Having a favourite band is like supporting a football team. You stick with them through the highs and lows and you never give up on them. Blink-182 is one of my favourite bands – always has been and most probably always will be. Over the last few months though being a fan of Blink-182 has felt like supporting a football team fighting to avoid the relegation zone.

The first single to be released from NINE was Blame It On My Youth. I don’t actually think BIOMY is a bad song, but the overproduction, especially on the drums, was an indication of the lazy, generic pop direction the band were going in. Blink have always been a pop band, but at least their punk rock roots have always shone through on previous albums given Blink a bit of an edge. With BIOMY, they went straight up pop, and the production made it sound lazy.

In parallel to the release of BIOMY, Blink announced a co-headline summer tour with rapper Lil Wayne. Yep. There has to be respect for both artists for agreeing to tour together despite the inevitable backlash and raised eyebrows they received, but it just seemed like an odd choice and perhaps another example of how Blink was attempting to please the masses. Over the summer we were also treated to a mashup of ‘What’s My Age Again?’ and Lil Wayne’s ‘A Milli’, which unsurprisingly didn’t work well; a corny music video for Darkside involving school kids doing a dance routine from the Fortnite video games; bright neon artwork for the album; and a string of very average singles. In all honesty, I didn’t have high hopes for NINE. To add salt to the wound for Blink, founding member and fan favourite Tom Delonge released two fantastic singles with Angels and Airwaves, which were both critically favoured by fans.

liil wayne
Blink-182 have been touring with Lil Wayne this summer, causing some controversy amongst fans

NINE was leaked a week before the official release, and while I managed to refrain from listening to the album itself I couldn’t resist reading the reactions. To my astonishment the reactions were…really positive! I couldn’t believe it! Was this Blink’s plan all along? Were they trying to throw us off by releasing the worst songs from the album as singles, before unleashing killer tracks with the release of the album?

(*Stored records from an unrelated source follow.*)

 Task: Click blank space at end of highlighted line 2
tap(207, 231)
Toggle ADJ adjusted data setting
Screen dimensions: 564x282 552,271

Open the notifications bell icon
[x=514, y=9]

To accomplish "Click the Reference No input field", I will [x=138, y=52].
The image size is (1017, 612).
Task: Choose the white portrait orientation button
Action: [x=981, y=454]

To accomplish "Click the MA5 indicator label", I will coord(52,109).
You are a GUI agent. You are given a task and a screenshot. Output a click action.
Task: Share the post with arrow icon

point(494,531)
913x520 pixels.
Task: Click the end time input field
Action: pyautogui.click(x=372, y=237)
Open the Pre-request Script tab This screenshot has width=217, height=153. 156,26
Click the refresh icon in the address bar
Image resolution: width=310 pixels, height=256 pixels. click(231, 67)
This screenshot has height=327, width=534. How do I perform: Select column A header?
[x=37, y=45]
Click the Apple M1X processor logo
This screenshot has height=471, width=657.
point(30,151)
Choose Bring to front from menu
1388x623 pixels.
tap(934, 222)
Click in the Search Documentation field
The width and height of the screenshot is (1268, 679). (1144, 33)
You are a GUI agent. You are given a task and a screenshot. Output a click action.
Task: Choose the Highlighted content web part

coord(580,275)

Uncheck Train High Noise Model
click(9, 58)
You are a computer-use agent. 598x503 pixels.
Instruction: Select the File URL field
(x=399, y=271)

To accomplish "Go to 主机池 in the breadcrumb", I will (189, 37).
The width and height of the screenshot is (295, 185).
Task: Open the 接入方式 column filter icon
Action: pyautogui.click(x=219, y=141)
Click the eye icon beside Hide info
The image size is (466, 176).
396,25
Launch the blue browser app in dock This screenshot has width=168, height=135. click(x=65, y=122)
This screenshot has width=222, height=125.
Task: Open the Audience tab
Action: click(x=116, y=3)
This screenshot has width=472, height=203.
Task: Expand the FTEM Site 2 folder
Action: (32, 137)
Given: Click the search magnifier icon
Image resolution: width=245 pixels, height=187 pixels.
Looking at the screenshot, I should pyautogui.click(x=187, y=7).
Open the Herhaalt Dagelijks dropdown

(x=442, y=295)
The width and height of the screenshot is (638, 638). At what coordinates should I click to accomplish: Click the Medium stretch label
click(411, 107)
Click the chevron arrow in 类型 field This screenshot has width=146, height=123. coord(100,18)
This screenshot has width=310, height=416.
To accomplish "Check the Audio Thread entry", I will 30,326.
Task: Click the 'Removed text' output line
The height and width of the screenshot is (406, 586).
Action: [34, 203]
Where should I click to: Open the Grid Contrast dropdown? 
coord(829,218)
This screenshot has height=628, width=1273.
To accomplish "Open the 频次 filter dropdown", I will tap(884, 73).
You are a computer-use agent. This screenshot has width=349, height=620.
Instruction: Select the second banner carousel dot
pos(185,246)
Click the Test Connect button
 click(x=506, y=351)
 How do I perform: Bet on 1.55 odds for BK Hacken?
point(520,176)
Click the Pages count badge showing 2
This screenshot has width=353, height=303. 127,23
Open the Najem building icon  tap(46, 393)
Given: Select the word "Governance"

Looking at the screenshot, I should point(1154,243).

I have now listened to NINE a few times and I can safely say that it is a fantastic album. Despite standing at 15 songs long, NINE flows really well and leaves me wanting to listen to the album again and again. I’ve been proven wrong and feel proud as a longtime fan of the band for what they have achieved with this album. I feel like NINE is an album that could win over new fans as well old.

With California, Blink’s last album and first with Matt Skiba, I didn’t feel excited. It felt predictable and bland. With Neighborhoods too, the clear distinction between ‘Tom songs’ and ‘Mark songs’ perhaps exposed the tensions in the band and left me feeling like I wasn’t listening to a Blink record. With NINE though, while it’s not ‘traditionally Blink’ by any means, Hoppus, Skiba and Barker have all offered their own influences in every song and they have gelled together well to produce something original and exciting.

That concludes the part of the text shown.